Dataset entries

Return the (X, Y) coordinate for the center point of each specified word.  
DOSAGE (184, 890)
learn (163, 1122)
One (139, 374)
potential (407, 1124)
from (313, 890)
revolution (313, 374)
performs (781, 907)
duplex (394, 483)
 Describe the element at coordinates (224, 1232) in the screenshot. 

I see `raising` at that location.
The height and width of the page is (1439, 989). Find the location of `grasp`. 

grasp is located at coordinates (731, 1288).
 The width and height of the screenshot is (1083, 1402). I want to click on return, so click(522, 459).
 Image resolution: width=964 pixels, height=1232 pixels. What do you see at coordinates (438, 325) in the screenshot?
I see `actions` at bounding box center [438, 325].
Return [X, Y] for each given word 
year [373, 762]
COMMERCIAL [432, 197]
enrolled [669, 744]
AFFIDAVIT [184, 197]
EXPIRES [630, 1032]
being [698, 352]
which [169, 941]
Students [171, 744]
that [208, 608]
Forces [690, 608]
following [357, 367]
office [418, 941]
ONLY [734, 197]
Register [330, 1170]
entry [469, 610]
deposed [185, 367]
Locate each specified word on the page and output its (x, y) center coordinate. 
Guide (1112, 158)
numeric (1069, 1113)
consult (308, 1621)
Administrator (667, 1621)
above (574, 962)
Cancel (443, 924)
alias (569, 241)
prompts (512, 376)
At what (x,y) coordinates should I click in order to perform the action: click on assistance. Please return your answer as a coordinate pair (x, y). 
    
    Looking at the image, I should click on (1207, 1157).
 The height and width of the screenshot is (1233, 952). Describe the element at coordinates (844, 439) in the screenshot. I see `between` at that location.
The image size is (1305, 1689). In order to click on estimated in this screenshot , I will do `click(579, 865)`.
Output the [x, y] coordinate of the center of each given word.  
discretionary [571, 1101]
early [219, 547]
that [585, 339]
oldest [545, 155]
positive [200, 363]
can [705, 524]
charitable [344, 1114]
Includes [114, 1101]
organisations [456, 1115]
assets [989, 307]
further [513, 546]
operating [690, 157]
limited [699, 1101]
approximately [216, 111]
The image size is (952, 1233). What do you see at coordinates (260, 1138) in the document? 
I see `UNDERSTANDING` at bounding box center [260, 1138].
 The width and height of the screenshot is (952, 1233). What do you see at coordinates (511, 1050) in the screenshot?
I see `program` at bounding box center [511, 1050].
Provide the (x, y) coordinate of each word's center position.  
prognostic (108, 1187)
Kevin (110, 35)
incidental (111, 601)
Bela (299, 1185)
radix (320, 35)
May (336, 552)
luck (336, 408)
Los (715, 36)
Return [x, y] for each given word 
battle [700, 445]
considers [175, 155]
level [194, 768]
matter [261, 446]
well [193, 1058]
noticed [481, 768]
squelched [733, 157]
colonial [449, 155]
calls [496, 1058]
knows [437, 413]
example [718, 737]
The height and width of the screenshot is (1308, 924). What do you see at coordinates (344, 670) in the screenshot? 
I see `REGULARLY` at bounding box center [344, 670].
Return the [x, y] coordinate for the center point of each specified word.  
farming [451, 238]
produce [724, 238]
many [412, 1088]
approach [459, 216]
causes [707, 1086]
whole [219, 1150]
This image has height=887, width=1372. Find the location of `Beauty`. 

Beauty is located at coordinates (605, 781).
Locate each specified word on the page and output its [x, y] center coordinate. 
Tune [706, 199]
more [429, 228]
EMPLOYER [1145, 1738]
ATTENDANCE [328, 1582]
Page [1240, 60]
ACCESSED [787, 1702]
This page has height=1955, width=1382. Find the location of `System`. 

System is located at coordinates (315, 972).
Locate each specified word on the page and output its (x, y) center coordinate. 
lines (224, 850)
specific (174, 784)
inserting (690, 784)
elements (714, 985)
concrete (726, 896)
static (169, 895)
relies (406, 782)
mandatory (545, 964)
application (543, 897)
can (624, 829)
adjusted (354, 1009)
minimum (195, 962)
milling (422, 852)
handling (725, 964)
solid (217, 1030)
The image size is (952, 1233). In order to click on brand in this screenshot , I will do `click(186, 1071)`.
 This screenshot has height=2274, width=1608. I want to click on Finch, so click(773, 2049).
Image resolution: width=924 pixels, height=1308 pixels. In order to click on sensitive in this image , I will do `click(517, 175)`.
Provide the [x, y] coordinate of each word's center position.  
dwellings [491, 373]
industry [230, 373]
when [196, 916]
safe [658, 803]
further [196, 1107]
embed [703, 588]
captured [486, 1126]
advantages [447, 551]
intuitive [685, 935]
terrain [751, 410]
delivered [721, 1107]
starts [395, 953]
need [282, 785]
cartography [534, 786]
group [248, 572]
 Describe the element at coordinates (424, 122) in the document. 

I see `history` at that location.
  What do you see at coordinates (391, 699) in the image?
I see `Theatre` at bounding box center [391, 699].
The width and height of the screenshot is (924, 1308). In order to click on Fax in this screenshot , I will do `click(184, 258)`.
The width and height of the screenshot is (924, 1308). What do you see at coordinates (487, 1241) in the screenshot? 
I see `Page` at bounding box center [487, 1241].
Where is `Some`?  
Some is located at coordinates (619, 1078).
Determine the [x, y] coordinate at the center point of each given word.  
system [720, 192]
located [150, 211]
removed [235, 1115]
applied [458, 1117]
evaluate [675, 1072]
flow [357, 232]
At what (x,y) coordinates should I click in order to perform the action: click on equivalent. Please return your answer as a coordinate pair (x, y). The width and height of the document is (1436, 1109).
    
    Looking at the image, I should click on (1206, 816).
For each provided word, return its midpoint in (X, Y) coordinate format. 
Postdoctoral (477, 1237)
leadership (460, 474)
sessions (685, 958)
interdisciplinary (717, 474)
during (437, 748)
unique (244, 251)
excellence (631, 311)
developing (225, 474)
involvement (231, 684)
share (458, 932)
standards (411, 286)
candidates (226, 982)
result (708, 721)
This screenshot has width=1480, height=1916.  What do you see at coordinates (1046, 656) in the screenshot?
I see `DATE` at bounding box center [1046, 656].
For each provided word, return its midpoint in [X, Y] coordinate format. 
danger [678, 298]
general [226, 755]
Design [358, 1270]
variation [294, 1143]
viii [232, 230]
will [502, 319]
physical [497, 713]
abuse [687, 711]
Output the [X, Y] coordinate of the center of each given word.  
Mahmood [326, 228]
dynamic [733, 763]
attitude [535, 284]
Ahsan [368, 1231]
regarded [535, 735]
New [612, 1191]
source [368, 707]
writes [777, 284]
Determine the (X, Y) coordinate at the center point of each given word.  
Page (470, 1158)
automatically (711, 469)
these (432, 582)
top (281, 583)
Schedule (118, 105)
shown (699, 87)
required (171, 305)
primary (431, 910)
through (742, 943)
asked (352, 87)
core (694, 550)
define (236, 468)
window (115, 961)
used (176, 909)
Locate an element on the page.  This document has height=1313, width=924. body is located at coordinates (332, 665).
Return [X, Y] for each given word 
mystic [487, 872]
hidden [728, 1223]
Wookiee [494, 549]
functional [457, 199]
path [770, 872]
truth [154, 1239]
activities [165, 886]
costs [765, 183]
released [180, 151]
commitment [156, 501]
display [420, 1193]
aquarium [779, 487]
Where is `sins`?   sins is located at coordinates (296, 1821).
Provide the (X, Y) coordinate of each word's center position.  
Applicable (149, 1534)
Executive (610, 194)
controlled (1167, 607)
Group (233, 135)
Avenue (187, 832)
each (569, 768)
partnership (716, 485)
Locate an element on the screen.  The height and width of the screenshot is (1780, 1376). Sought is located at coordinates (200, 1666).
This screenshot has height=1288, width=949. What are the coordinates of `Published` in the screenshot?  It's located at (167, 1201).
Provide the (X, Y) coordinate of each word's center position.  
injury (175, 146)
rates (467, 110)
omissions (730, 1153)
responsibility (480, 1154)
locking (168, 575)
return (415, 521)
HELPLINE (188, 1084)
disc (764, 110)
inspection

• INSTRUCTIONS FOR THE TASK: Print everything from the line containing "attitude [535, 284]" down to the final line of the records, unchanged.

• REPLY:
attitude [535, 284]
Ahsan [368, 1231]
regarded [535, 735]
New [612, 1191]
source [368, 707]
writes [777, 284]
Determine the (X, Y) coordinate at the center point of each given word.  
Page (470, 1158)
automatically (711, 469)
these (432, 582)
top (281, 583)
Schedule (118, 105)
shown (699, 87)
required (171, 305)
primary (431, 910)
through (742, 943)
asked (352, 87)
core (694, 550)
define (236, 468)
window (115, 961)
used (176, 909)
Locate an element on the page.  This document has height=1313, width=924. body is located at coordinates (332, 665).
Return [X, Y] for each given word 
mystic [487, 872]
hidden [728, 1223]
Wookiee [494, 549]
functional [457, 199]
path [770, 872]
truth [154, 1239]
activities [165, 886]
costs [765, 183]
released [180, 151]
commitment [156, 501]
display [420, 1193]
aquarium [779, 487]
Where is `sins`?   sins is located at coordinates (296, 1821).
Provide the (X, Y) coordinate of each word's center position.  
Applicable (149, 1534)
Executive (610, 194)
controlled (1167, 607)
Group (233, 135)
Avenue (187, 832)
each (569, 768)
partnership (716, 485)
Locate an element on the screen.  The height and width of the screenshot is (1780, 1376). Sought is located at coordinates (200, 1666).
This screenshot has height=1288, width=949. What are the coordinates of `Published` in the screenshot?  It's located at (167, 1201).
Provide the (X, Y) coordinate of each word's center position.  
injury (175, 146)
rates (467, 110)
omissions (730, 1153)
responsibility (480, 1154)
locking (168, 575)
return (415, 521)
HELPLINE (188, 1084)
disc (764, 110)
inspection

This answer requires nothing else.